Session Road derives its name from the fact that it used to lead up to the old Baden-Powell Hall, where the Philippine Commission held its sessions from April 22 to June 11, 1904, and officially initiated the use of Baguio as the Philippine Summer Capital. The Commission was composed of Governor General Luke E. Wright, president, and Commissioners Henry Ide, Dean Conant Worcester, Trinidad Pardo de Tavera, Benito Legarda, Jose de Luzuriaga, James Francis Smith and William Cameron Forbes. A marker by what is now Baden-Powell Inn, beside the enormous bus terminals on Governor Pack Road, stands as the only visible evidence that anything of historical significance ever took place on Session Road.

Session Road used to host Japanese bazaars in the 1920s and 1930s. During World War II, the road was almost obliterated when the Americans bombed Baguio to liberate it from the Japanese.
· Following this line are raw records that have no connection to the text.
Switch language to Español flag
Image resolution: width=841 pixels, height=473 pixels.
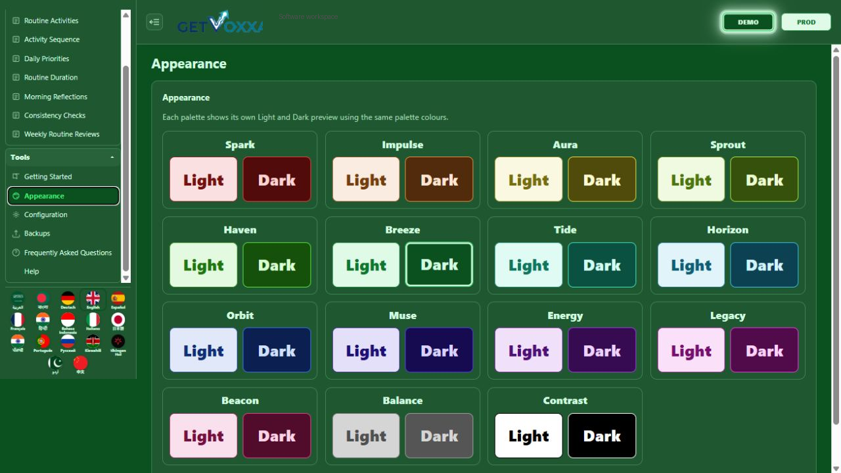(x=118, y=300)
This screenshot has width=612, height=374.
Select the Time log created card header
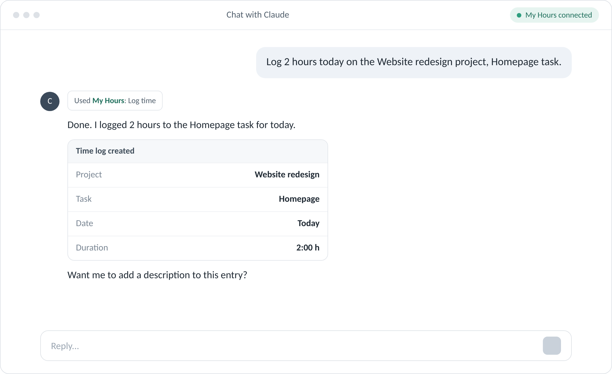(198, 151)
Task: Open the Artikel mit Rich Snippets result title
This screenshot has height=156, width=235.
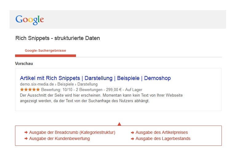Action: [x=95, y=78]

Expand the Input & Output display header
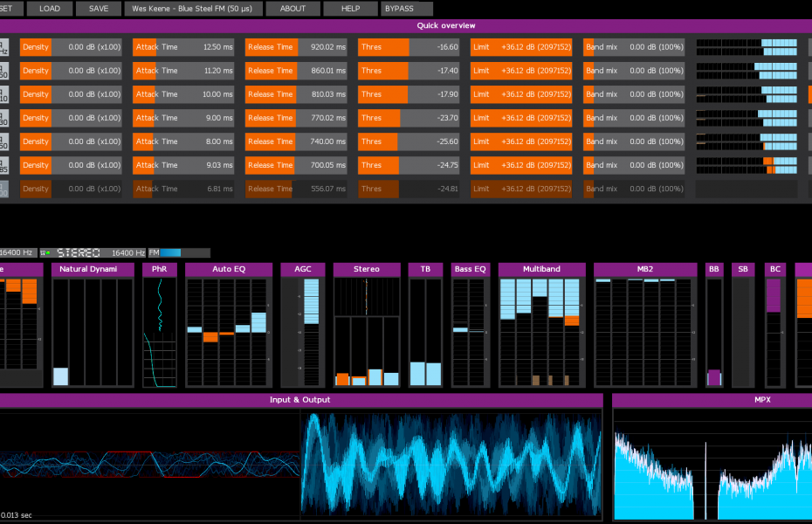point(301,399)
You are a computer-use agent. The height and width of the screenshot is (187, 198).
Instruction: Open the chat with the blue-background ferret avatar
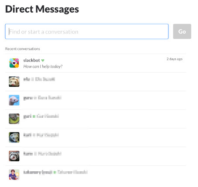14,100
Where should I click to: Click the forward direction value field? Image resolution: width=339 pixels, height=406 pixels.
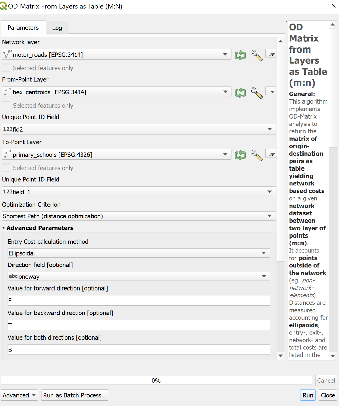click(138, 300)
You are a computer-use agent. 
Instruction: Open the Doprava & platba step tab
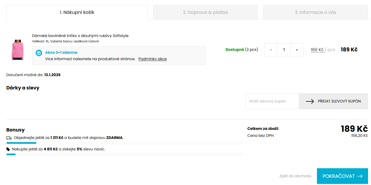205,12
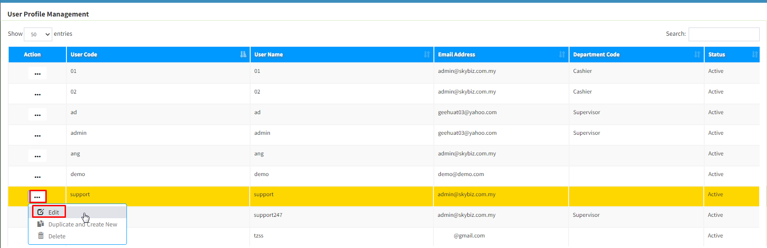767x248 pixels.
Task: Click the ellipsis button in support row
Action: point(38,197)
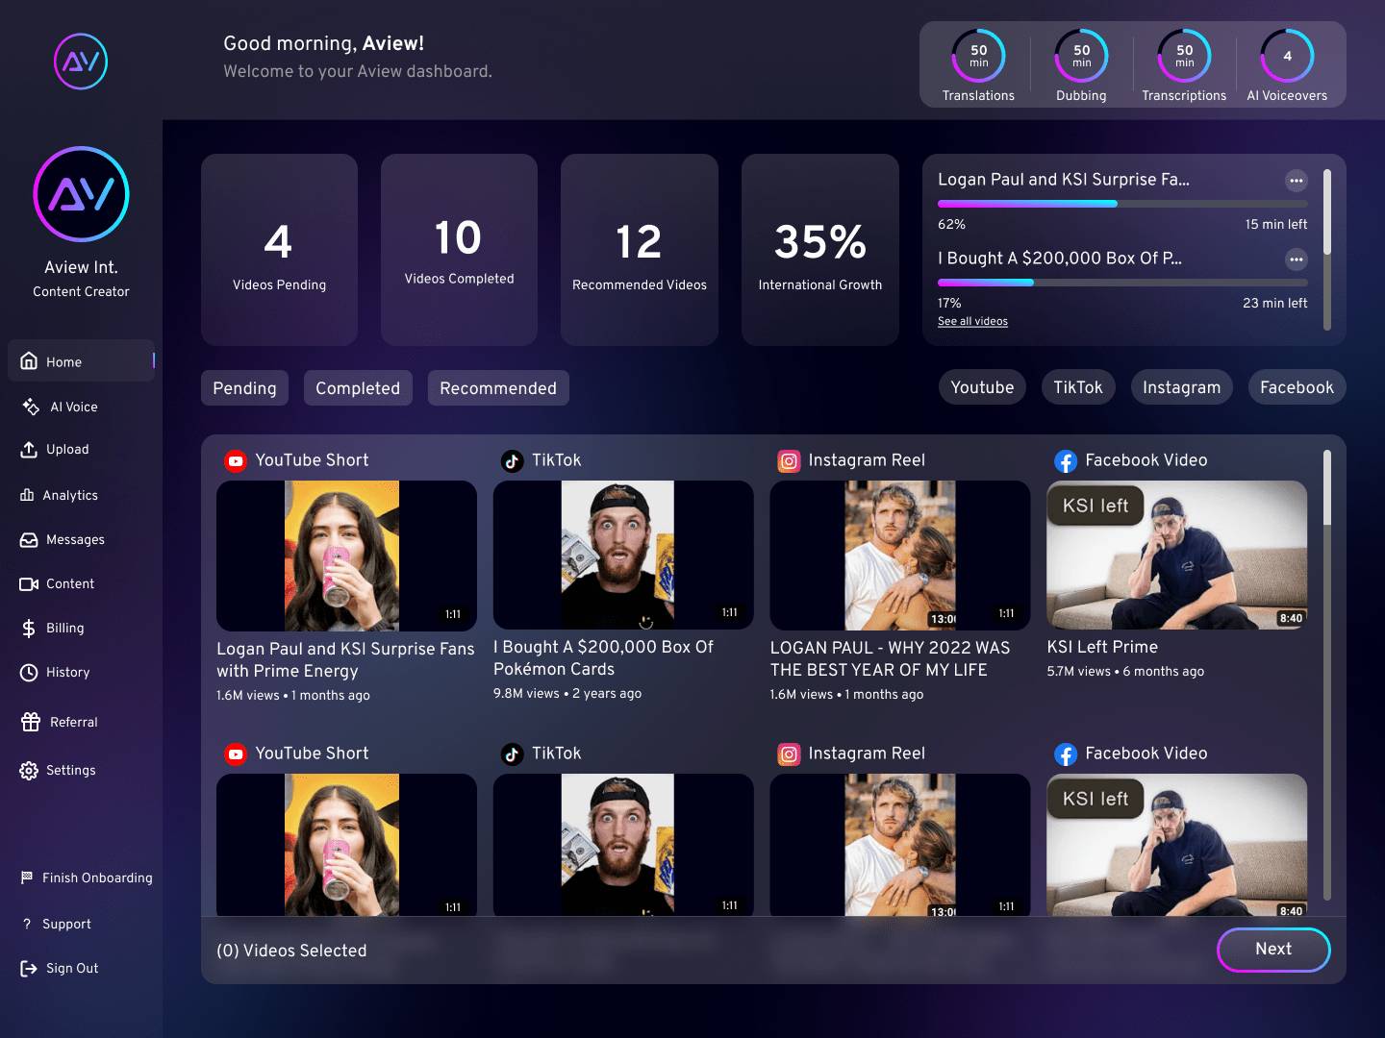Open Referral gift icon in sidebar
Screen dimensions: 1385x1038
[x=31, y=722]
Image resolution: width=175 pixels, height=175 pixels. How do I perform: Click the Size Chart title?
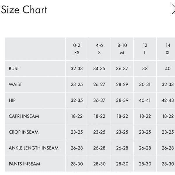tap(24, 10)
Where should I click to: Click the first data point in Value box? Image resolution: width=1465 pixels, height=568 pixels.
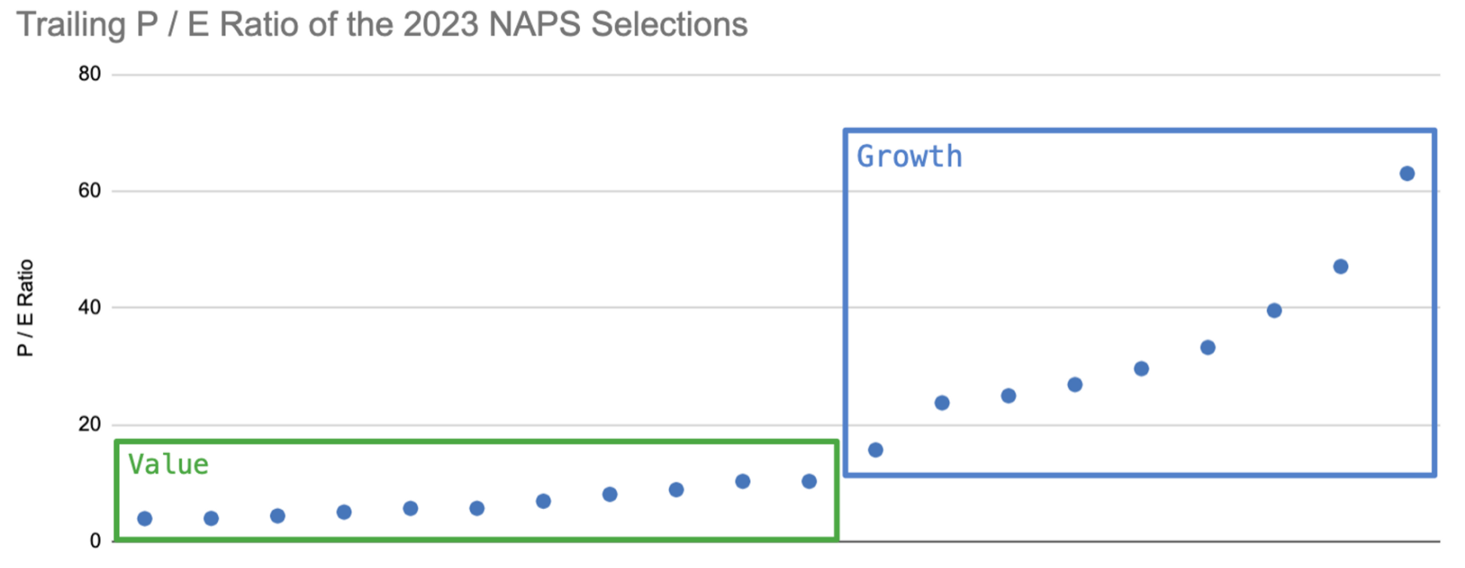(x=145, y=518)
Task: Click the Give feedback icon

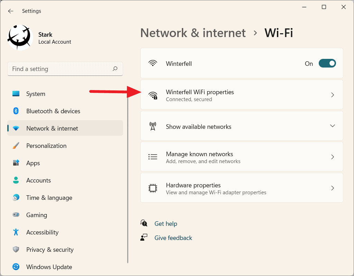Action: 144,237
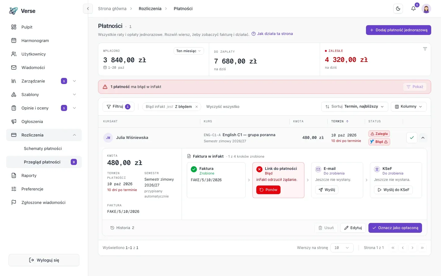Open the Filtruj filter button
Screen dimensions: 441x276
click(118, 107)
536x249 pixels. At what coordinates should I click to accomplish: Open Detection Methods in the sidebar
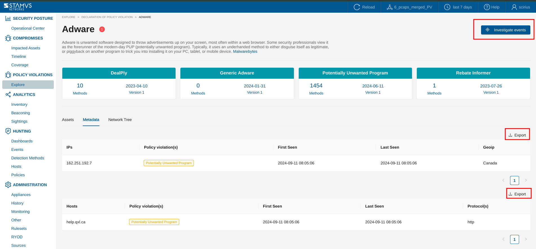[28, 158]
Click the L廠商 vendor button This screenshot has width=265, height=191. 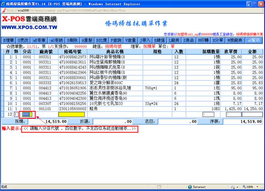pos(174,40)
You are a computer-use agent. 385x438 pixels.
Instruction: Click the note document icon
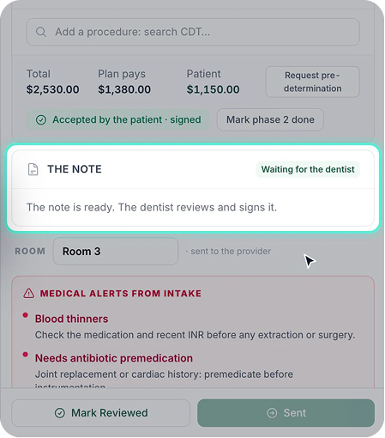(33, 169)
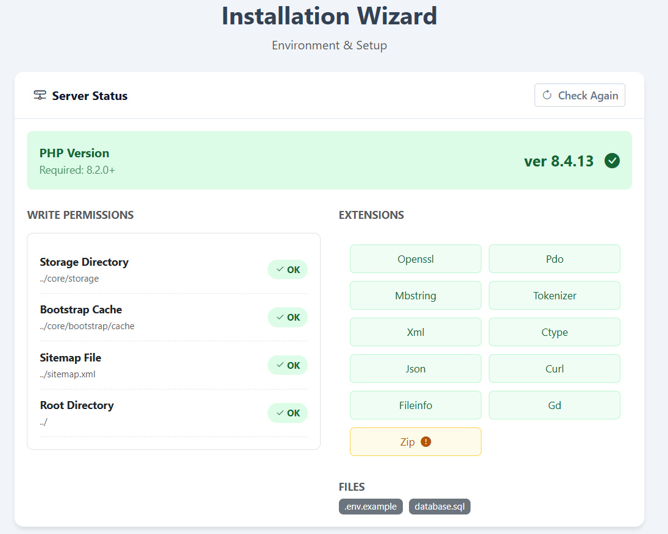
Task: Click the server icon beside Server Status
Action: (40, 95)
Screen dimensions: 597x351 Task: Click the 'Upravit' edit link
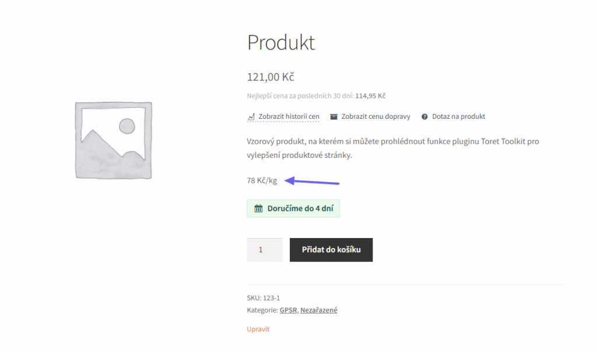coord(258,329)
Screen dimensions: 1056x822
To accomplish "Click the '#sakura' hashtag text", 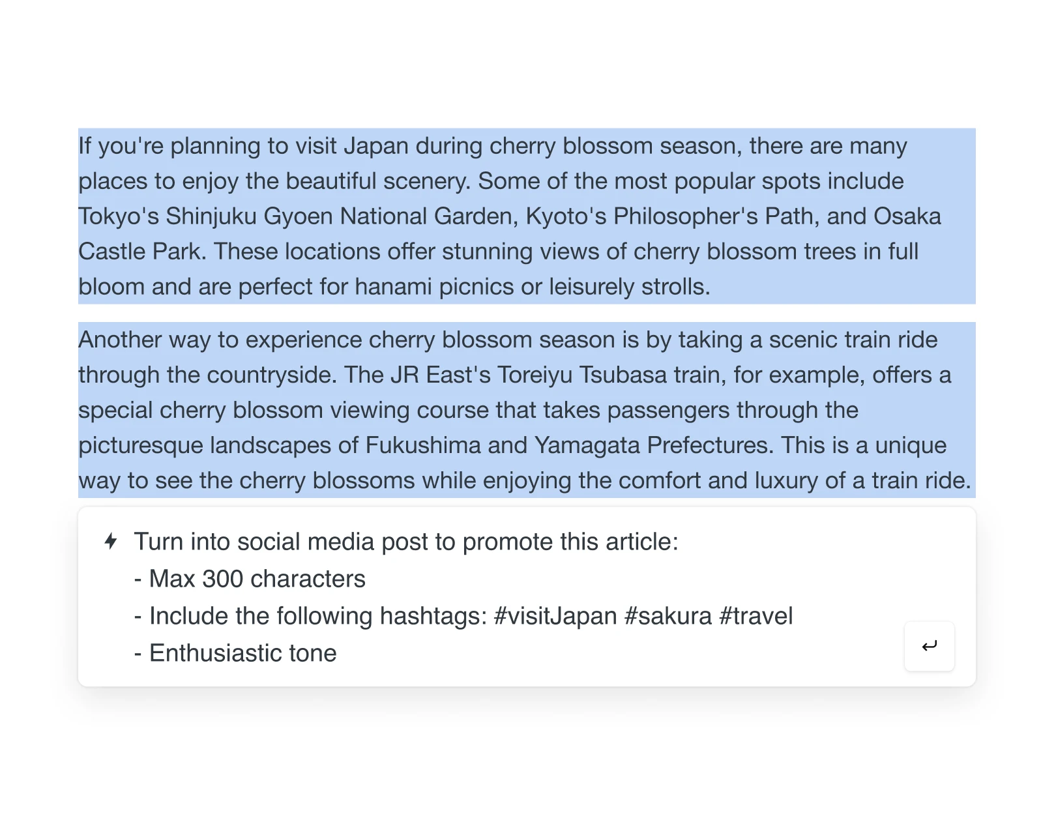I will click(667, 616).
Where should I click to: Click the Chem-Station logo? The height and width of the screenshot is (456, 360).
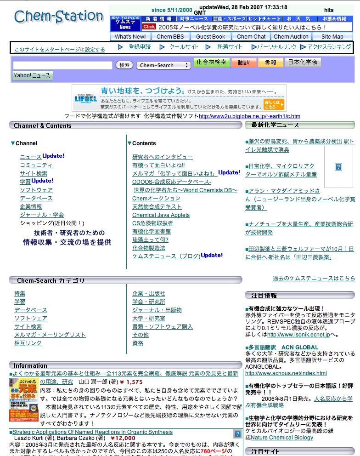58,17
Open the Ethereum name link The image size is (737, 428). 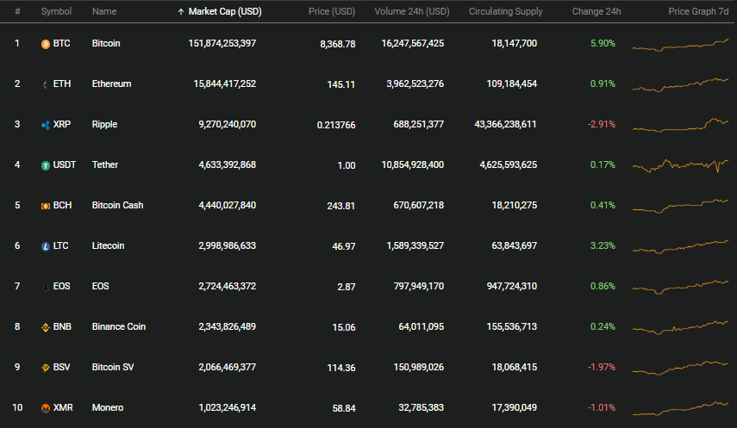pos(112,84)
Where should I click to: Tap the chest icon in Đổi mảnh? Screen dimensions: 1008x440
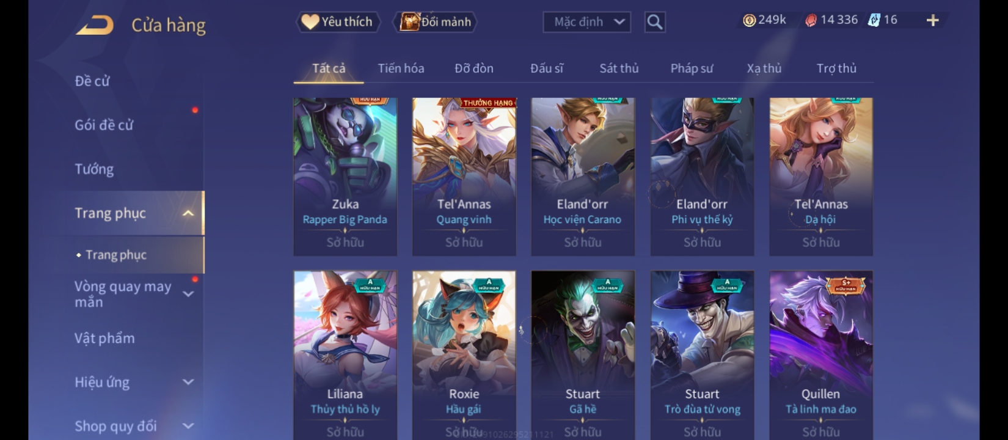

The road was also part of Highway 11 or Route 11 that served the Cordillera Range.

==Intersections==

| km | mi | Destinations | Notes |
|  |  | N231 (Shanum Street) / N204 (Magsaysay Avenue) | Terminus. Traffic light intersection. Access to Saint Louis University, Burnham Park, Baguio City Hall, La Trinidad via Buhagan (Bokawkan) Road & La Union/Manila via N54 (Naguilian Road) |
|  |  | Perfecto Street |  |
|  |  | Mabini Street | One-way road |
|  |  | F. Calderon Street | Access to Burnham Park |
|  |  | Assumption Road | One-way road. Access to University of Baguio |
|  |  | Fr. Carlu Street | Access to Baguio Cathedral |
|  |  | N110 (Governor Pack Road) |  |
|  |  | Post Office Loop | Access to Baguio City Central Post Office, DICT-Benguet & DOTr-CAR |
|  |  | Luneta Hill Drive | Access to SM City Baguio. Terminates at Session Road before North Drive and Kalaw Street crossing |
|  |  | N110 (Leonard Wood Road) | One-way road |
|  |  | North Drive, T.M. Kalaw Street | Former traffic light intersection. Right turn only for vehicles coming from Lower Session Road. Access to Sunshine Park & University of the Philippines Baguio |
|  |  | T.M. Kalaw Street | One-way only to Session Road |
|  |  | Utility Road |  |
|  |  | Marcoville Road |  |
|  |  | DPS Compound Access Road |  |
|  |  | N231 (Loakan Road) / Military Cut-off Road / South Drive | Roundabout terminus. Access to Camp John Hay & Itogon via Loakan Road; Wright Park & Baguio Country Club via South Drive; Manila/La Union/Pangasinan from N208 (Marcos Highway) and N54 (Kennon Road) via Military Cut-off Road |
1.000 mi = 1.609 km; 1.000 km = 0.621 mi Incomplete access;

==In popular culture==
A local Philippine band called sessiOnroad based their name on the famous thoroughfare.